Audio narrative 7'28", suspension rods, aluminium tracks, commando cloth, light filtering foil, window (5 m x 3 m (h)), carpet, stereo system, 2 benches.
Exhibited at Schirn Kunsthalle, Frankfurt and Museo de Tamayo, Mexico City
External intallation view inMuseo Tamayo, Mexico City
From the outside the work looks like a large hanging drape. Visitors enter a hanging black felt enclosure containing two rooms. The small entrance room leads to a larger room which has a large opening to the city outside. One side of the darkened ovoid chamber is a 17m (w) x 10m (h) glass window, treated with a light filtering foil, letting through only 2% light. An audio narrative accompanies the visitors viewing of the city.

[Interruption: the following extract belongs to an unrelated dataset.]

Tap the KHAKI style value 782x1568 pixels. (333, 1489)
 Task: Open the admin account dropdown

"Looking across are brutalist modern apartment office buildings, to the right is the medieval cathedral, looking down is a roman ruin and to the left the city’s financial district sky scrapers." (as installed in Frankfurt). Two black vinyl benches provide a place to sit and contemplate the space, the city and the content of the audio narrative. The audio consists of a mixed monologue and dialogue between two women describing a city in the process of transformation and the break up and formation of a politicized group or collective of people.

The narrative navigates between the inner and outer world addressing the distorted dimensions attained within the banality of everyday situations. The interplay of two feminine voices overlapping incidentally against the brownish background of the city generates a layered cinematic experience in which notions of space and time never quite coincide." From review in Wire, 2002. 

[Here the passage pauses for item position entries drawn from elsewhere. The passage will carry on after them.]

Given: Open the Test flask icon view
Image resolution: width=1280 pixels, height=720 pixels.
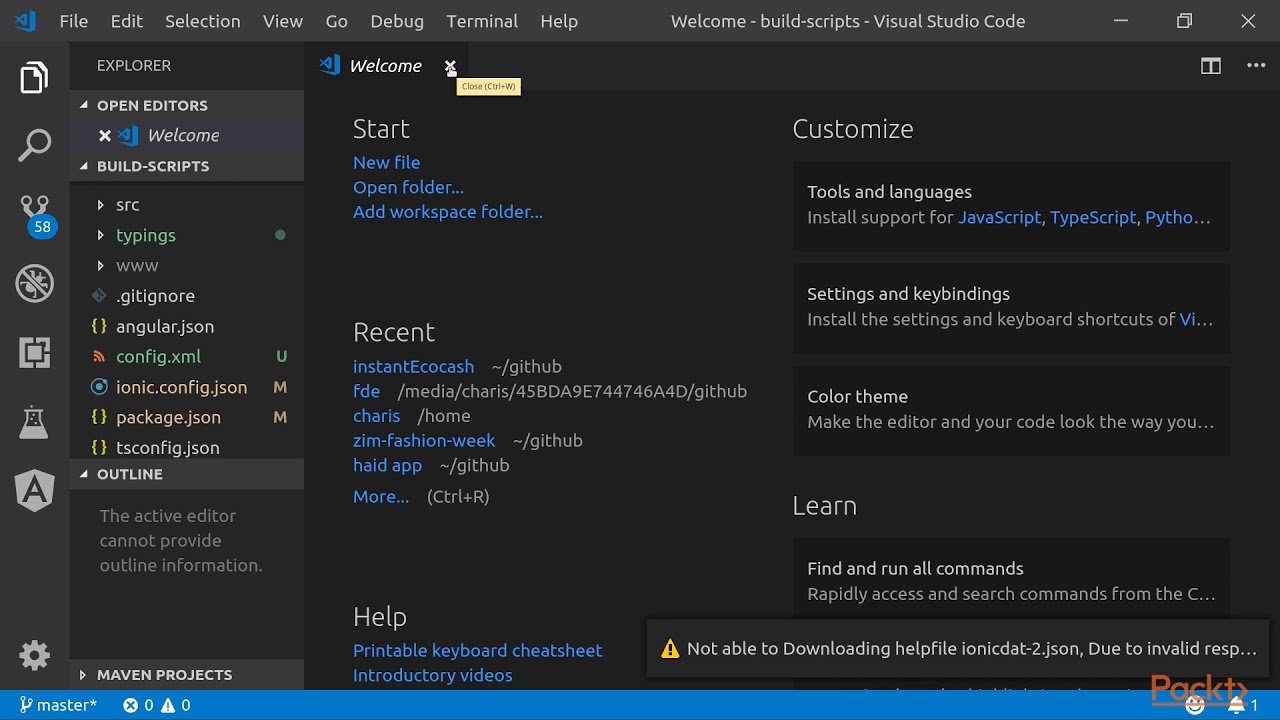Looking at the screenshot, I should click(x=34, y=422).
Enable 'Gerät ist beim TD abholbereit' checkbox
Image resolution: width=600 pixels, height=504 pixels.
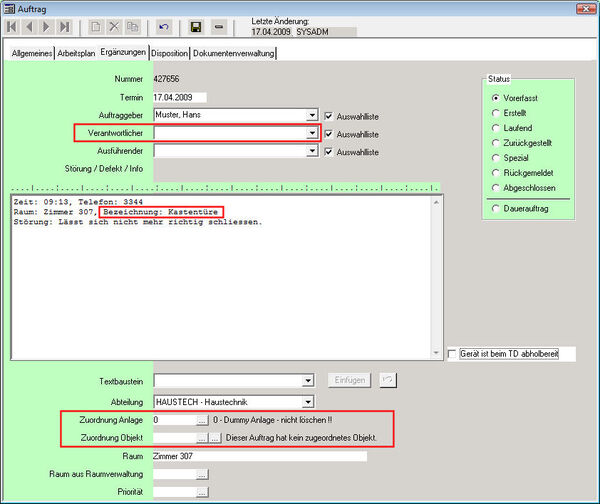453,354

"As viewers, we create coherence out of narrative drama through a process of framing and editing. As if passive spectators to our own lives, we are inclined to make sense of our experiences within a safe logic of conduct. But what Åsdam’s work describes is precisely a loss of control.” 
Magali Arreola in There is no Innocence here: Some considerations on Knut Åsdams Filter City Audio.